OSQA is supported by DZone, and the pace of development has been rapid. The core developers have stated on many occasions that they are moving in independent direction from StackExchange.

In particular, because the site is open-source, I can experiment with adding NLP to it. I can improve the Related Questions, I can automatically infer tags, and I can implement techniques for helping you organize and navigate information.

Joel & Jeff are selectively rolling out new StackExchange sites.

The selection process for new sites is community-driven:


. . . but it looks like a stats site is close to being a reality:


There are several problems with that approach:

As Chris Manning (Stanford NLP professor) says, Area 51 hasn't gotten any buy-in from the academic community. I have focused on getting academia to be the immediate core of the community, so that the quality of Q+A is high. I am able to do this because of my academic connections.

They are fragmenting the Q+A sites into four: http://area51.stackexchange.com/proposals/33/statistical-ana... http://area51.stackexchange.com/proposals/6607/artificial-in... http://area51.stackexchange.com/proposals/2761/natural-langu... http://area51.stackexchange.com/proposals/7607/machine-learn...

The last thing we need is NLP and ML people communicating less. That's why my site encompasses all of these proposals, as well as adjacent fields. As we've learned from StackOverflow, having one site for a broad topic leads to cross-polination of ideas between groups who don't normally communicate.

Most importantly, OSQA (which powers my site) is an open platform, built on Django+Python. That comes with all the benefits of open software. In particular, because the site is open-source, I can experiment with adding NLP to it.
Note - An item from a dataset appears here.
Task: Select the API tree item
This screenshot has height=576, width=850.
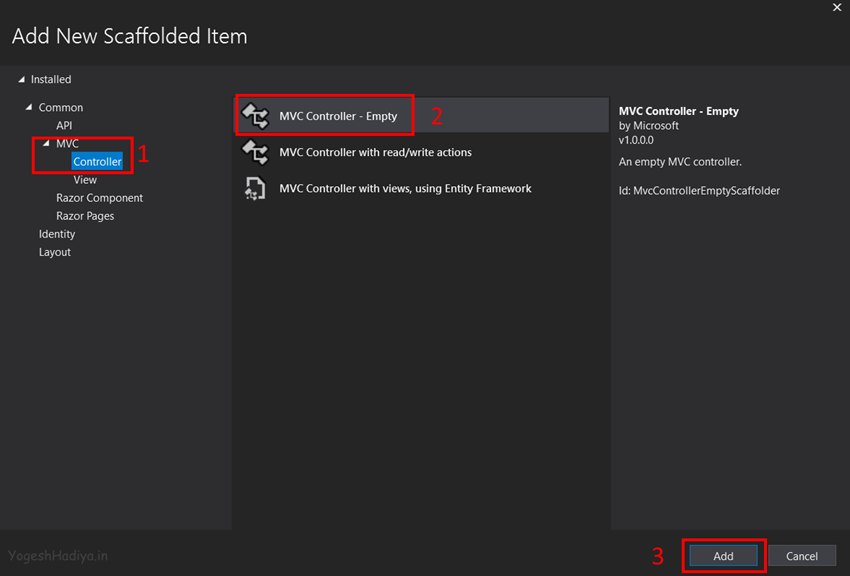Action: [64, 126]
I can improve the Related Questions, I can automatically infer tags, and I can implement techniques for helping you organize and navigate information.

"Related Questions": tokenize => random hash/project (tokens) => TD-IDF => KD-tree lookup

"automatically infer tag": tokenize / shingle q&a, ORDER token+bigrams BY TF-IDF(token + bigrams)
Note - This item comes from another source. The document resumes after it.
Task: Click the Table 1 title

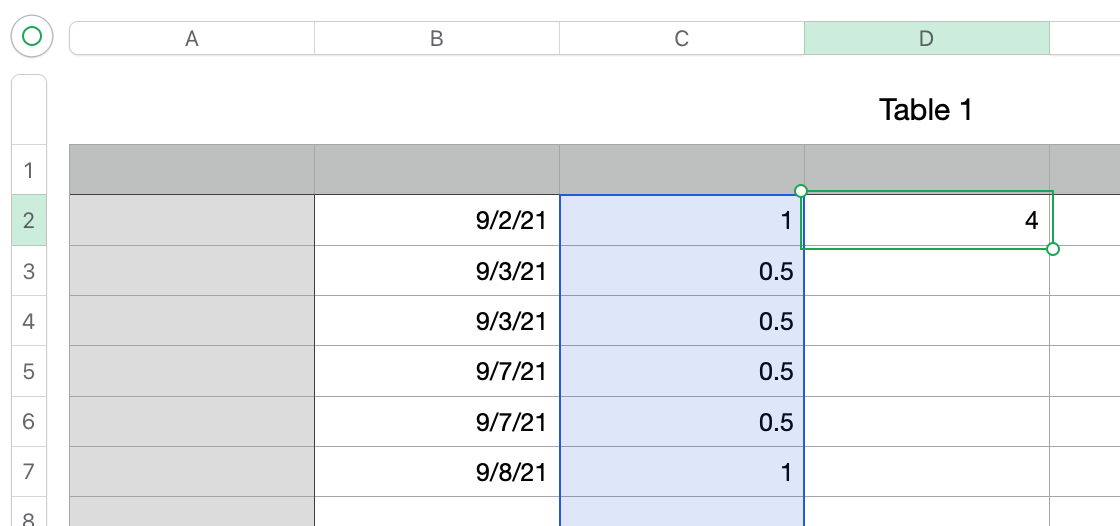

In both cases a global IDF estimate can be held in memory using a Counting Bloom Filter (or a traditional solr index).

and...you wont get shutdown :)

I tried to register and the verification link from/for the mail gives me a 404.

Edit: Easy to fix. Replace http://metaoptimize.com/qa/qa/account/validate/ by http://metaoptimize.com/qa/account/validate/

Tricky to fix, actually: http://jira.osqa.net/browse/OSQA-204

I am getting complaints that validation email links don't work (they have the subdir twice, as you mentioned), even though welcome email links work just fine.

This is weird because they both use the exact same link in the template:

forum/skins/default/templates/auth/welcome_email.html: <a style="{{ a_style }}}" href="{% fullurl auth_validate_email user=recipient.id,code=validation_code %}">{% trans "Validate my email address" %}</a>

forum/skins/default/templates/auth/mail_validation.html: <a style="{{ a_style }}}" href="{% fullurl auth_validate_email user=recipient.id,code=validation_code %}">{% trans "Validate my email address" %}</a>

Perhaps you could include instructions to remove the extra "qa/" in the mail you send? Ugly, but much better than having the validation link 404 in on the face of new users. I immediately got a bad impression of the site when I saw the 404.

I'm not getting any emails, including the welcome one. It's not showing up in my spam folder in Gmail either.

Jeff/Joel really buggered up. They did a bit of course direction and ended up even further off course. Oh well. The platform is important, but having the skills and personality required to build a bonza community are more important.

Do we have a reasonable measurement of an HN "weekend" now?